Work required
Take the entries below and write them out exactly, with each picture removed.

[Start of Attachment]

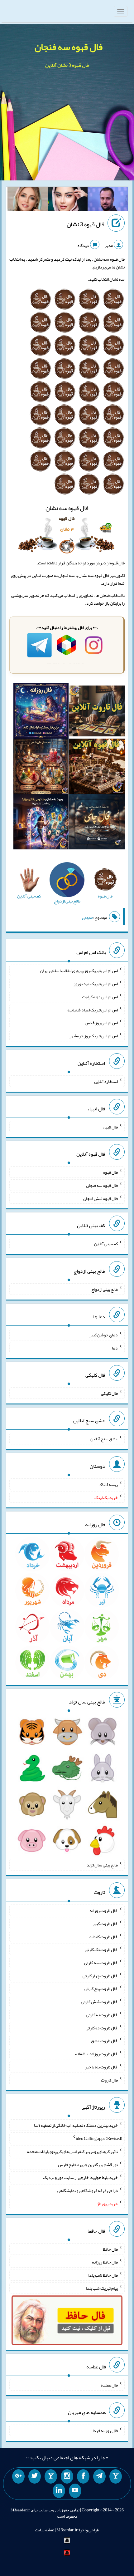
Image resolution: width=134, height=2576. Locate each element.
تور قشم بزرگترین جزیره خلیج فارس (88, 2164)
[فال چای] (97, 823)
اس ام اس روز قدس (101, 1022)
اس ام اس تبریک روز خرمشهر (93, 1035)
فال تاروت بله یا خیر (101, 2066)
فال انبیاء (110, 1126)
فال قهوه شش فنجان (100, 1198)
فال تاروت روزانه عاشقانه (96, 2053)
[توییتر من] (34, 2476)
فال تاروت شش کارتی (99, 2001)
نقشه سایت (44, 2529)
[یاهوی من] (115, 2476)
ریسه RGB (108, 1484)
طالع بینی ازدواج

[End of Attachment]

Problem solution
Image resolution: width=134, height=2576. Locate each element.
تور قشم بزرگترین جزیره خلیج فارس (88, 2164)
[فال چای] (97, 823)
اس ام اس روز قدس (101, 1022)
اس ام اس تبریک روز خرمشهر (93, 1035)
فال تاروت بله یا خیر (101, 2066)
فال انبیاء (110, 1126)
فال قهوه شش فنجان (100, 1198)
فال تاروت روزانه عاشقانه (96, 2053)
[توییتر من] (34, 2476)
فال تاروت شش کارتی (99, 2001)
نقشه سایت (44, 2529)
[یاهوی من] (115, 2476)
ریسه RGB (108, 1484)
طالع بینی ازدواج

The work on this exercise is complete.